▶ _GIVEN DATA_:
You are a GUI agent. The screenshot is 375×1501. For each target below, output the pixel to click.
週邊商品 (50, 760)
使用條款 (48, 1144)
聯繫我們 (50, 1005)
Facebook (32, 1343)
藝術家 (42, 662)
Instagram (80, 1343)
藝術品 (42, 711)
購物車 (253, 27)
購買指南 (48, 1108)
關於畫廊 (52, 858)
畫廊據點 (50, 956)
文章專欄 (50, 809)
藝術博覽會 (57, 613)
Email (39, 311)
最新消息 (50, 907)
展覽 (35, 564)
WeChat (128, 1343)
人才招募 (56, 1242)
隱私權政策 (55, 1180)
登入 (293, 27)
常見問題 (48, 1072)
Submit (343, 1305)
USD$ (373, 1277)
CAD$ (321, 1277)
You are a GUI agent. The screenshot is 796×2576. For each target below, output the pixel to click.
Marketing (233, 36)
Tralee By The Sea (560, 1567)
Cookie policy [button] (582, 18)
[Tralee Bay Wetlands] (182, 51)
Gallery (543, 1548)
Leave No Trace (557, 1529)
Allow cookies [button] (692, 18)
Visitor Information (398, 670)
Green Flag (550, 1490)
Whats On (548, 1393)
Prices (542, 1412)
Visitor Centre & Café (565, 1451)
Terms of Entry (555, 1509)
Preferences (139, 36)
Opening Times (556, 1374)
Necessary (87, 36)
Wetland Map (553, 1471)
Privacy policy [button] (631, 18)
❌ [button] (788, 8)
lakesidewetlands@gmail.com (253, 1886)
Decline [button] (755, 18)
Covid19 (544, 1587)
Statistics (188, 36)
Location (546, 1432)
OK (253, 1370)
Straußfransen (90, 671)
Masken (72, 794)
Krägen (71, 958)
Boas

▶ _AIM OF THE TASK_:
Write out the records once more, precisely as they stand.

▶ _EXPECTED ANSWER_:
You are a GUI agent. The screenshot is 375×1501. For each target below, output the pixel to click.
週邊商品 (50, 760)
使用條款 (48, 1144)
聯繫我們 (50, 1005)
Facebook (32, 1343)
藝術家 (42, 662)
Instagram (80, 1343)
藝術品 (42, 711)
購物車 (253, 27)
購買指南 (48, 1108)
關於畫廊 (52, 858)
畫廊據點 (50, 956)
文章專欄 (50, 809)
藝術博覽會 (57, 613)
Email (39, 311)
最新消息 (50, 907)
展覽 (35, 564)
WeChat (128, 1343)
人才招募 (56, 1242)
隱私權政策 (55, 1180)
登入 (293, 27)
常見問題 (48, 1072)
Submit (343, 1305)
USD$ (373, 1277)
CAD$ (321, 1277)
You are a GUI agent. The screenshot is 796×2576. For each target below, output the pixel to click.
Marketing (233, 36)
Tralee By The Sea (560, 1567)
Cookie policy [button] (582, 18)
[Tralee Bay Wetlands] (182, 51)
Gallery (543, 1548)
Leave No Trace (557, 1529)
Allow cookies [button] (692, 18)
Visitor Information (398, 670)
Green Flag (550, 1490)
Whats On (548, 1393)
Prices (542, 1412)
Visitor Centre & Café (565, 1451)
Terms of Entry (555, 1509)
Preferences (139, 36)
Opening Times (556, 1374)
Necessary (87, 36)
Wetland Map (553, 1471)
Privacy policy [button] (631, 18)
❌ [button] (788, 8)
lakesidewetlands@gmail.com (253, 1886)
Decline [button] (755, 18)
Covid19 (544, 1587)
Statistics (188, 36)
Location (546, 1432)
OK (253, 1370)
Straußfransen (90, 671)
Masken (72, 794)
Krägen (71, 958)
Boas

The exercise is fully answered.